Recently, I had a Zoom call with an IT analyst at a southern college who was in the process of recovering from a ransomware attack. “I’ve been instructed to rebuild everything from scratch,” she said, having no backups to work from. “I don’t even know where to start.” This was not the first time this year I’d heard that sentiment relayed. Information security and IT staff across the country are experiencing everything from minor malware glitches to major cybercriminal catastrophes. Cybercrimes and ransomware attacks are on the rise in higher education and many schools aren’t prepared.
Perhaps, for these institutions, cybersecurity is not a budget priority because they are not seeing the risk to their campus. This is unfortunate since, given the steep rise in attack rates, the question about attacks on your network are less “If” than “when”. At Jenzabar, we have recently seen customers suffer from compromised mailboxes, ransomware attacks, and even a self-inflicted breach of security when a collection of passwords was inadvertently exposed to the internet on a GitHub repository. We even had a hacker enact “defacement” pranks by exploiting a JICS vulnerability (Note: A patch for the vulnerability was released one year prior).
Many of the ransomware attacks we’ve seen on campuses recently have had devastating consequences. In fact, the recent closure of HBCU Lincoln College was partly attributed to a ransomware attack that halted its recruitment, retention, and fundraising campaigns. As we examine the current cyber crisis in higher education, it becomes clearer that institutions need to get serious about guarding themselves against future attacks. But this is easier said than done.

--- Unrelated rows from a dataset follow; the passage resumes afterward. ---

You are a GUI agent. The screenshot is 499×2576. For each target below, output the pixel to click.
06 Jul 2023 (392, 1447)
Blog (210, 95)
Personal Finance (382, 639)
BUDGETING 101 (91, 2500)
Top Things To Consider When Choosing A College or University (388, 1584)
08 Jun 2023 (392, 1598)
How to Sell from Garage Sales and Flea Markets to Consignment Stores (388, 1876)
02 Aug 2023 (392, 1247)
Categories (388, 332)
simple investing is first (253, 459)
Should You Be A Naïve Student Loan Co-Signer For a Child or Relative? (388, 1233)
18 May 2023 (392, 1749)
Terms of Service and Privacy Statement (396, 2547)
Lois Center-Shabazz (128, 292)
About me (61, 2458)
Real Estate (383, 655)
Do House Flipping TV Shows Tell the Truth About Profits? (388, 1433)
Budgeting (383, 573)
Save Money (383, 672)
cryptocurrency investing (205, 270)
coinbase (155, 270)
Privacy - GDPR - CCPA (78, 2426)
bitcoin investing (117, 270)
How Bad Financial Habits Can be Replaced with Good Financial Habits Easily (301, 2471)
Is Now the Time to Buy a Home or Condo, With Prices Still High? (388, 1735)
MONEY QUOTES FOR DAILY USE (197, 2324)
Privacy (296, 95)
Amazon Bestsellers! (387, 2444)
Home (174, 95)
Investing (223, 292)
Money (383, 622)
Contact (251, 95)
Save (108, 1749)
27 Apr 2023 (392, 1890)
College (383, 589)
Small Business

One of the main reasons institutions remain vulnerable to cyberattacks is not that they’re in denial, but that they don’t possess the budget to purchase things like endpoint detection and response solutions, cloud backup systems, or incident-response retainers—tools that dramatically decrease the likelihood of damage from a cyberattack. But budget issues shouldn’t prevent institutions from safeguarding their campuses. Below, I’ve laid out my top 10 suggestions (some quite economical!) for improving your system security and safeguarding against cybercrime.

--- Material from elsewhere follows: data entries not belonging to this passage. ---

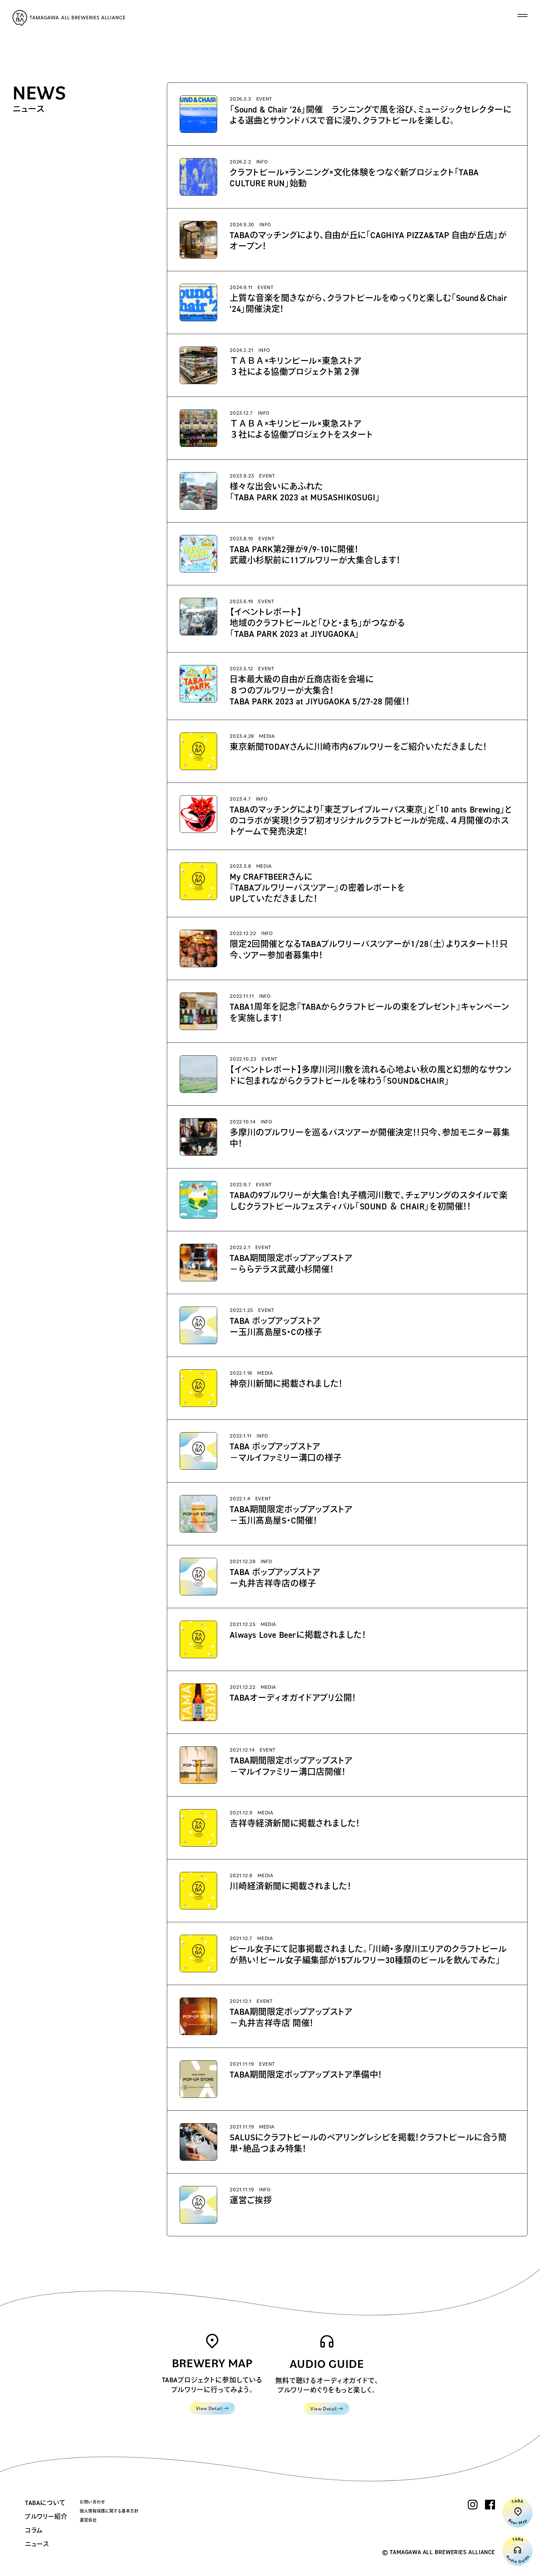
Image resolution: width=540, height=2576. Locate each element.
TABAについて (45, 2503)
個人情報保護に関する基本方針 (109, 2510)
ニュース (37, 2544)
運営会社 (88, 2520)
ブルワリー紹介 (46, 2517)
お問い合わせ (92, 2501)
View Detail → (212, 2408)
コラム (33, 2530)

1. Set Up Multifactor Authentication
Passwords get cracked, guessed, and stolen. Multifactor authentication greatly reduces the chances of bad actors accessing your systems. I highly recommend adding a secondary authentication factor for all system users, including students. While some solutions are more secure and friendlier than others, any is better than a simple username and password.
2. Update Your Systems
We call this vulnerability and patch management. Your software providers are constantly at work to detect and repair system vulnerabilities. Update your operating systems and applications to address vulnerabilities and help prevent attacks.
3. Make Sure People Are Logged Into Their Computer as Users, Not Administrators
Surfing the web and reading emails as an administrator makes you an easier target to malware writers. Administrators have greater access to reconfigure a computer than users do and accessing someone’s administrative account would allow a cybercriminal to do a great deal of damage.
4. Deploy Microsoft LAPS
Microsoft LAPS protects local administrator account passwords for domain-joined computers by giving them a unique password and changing it automatically. It’s free and it’s soon going to built into Windows 11, so deployment is an easy call.

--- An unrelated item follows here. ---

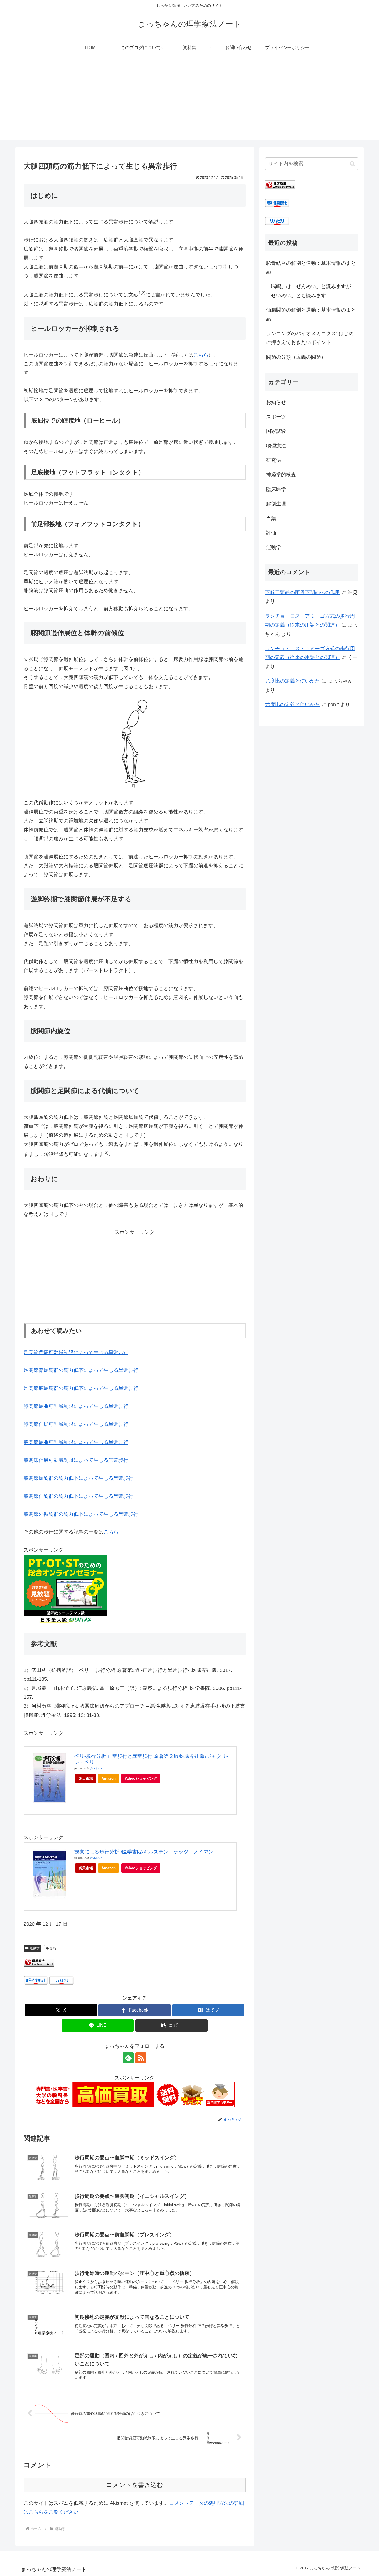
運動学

5. Eliminate Obsolete Operating Systems
Think Windows 2008 and earlier. These systems are no longer being updated and repaired and are incredibly vulnerable.
6. Identify Services on Your Network That Are Exposed to the Internet But Shouldn’t Be
Examples of these types of services: SMB, Telnet, RPC, and SQL.
7. Monitor For Stolen Credentials
You don’t have to pay for good information. You can start with a free service like haveibeenpwned.com.
8. Keep in Touch With Peers to Learn of New Threats and Best Practices
In the spirit of this advice, I recommend that your information security staff get familiar with and become members of The Research and Education Networks Information Sharing and Analysis Center (REN-ISAC), which focuses on cybersecurity in the research and higher education community. I also recommend joining the Jenzabar Security listserv, the EDUCAUSE listservs, or even forming a private group with your peers from other similar institutions. You’ll get alerts, reports, threat news, and advice for mitigating those threats.
9. Block Email Attachment Types Common to Malware, But Not Common to Your Network
10. Do a Tabletop Exercise With Key Institutional Stakeholders
Anticipate that an incident will most likely occur and identify key players: IT staff, legal representation, leadership, etc. In this exercise, you’re looking for answers and consensus to important security questions. How do you plan on communicating if campus email and phone systems go down? Is your institution willing to pay a ransom? If you are going to pay a ransom, how will you go about doing that? Who is your incident response leader: You, your insurance provider, a third-party incident response service, or someone else?
Don’t Underestimate the Importance of an Experienced Systems Provider
Even without an unlimited budget there are ways to protect your institution from the devastating impact of a cyberattack. While the aforementioned ten tips will certainly help, the benefits of working with an experienced, knowledgeable technology provider—one who is serious about its customer service and system security—cannot be overstated. A provider who is dedicated to security will ensure its experts remain up to speed on the latest threats and that its systems are updated with the latest security measures.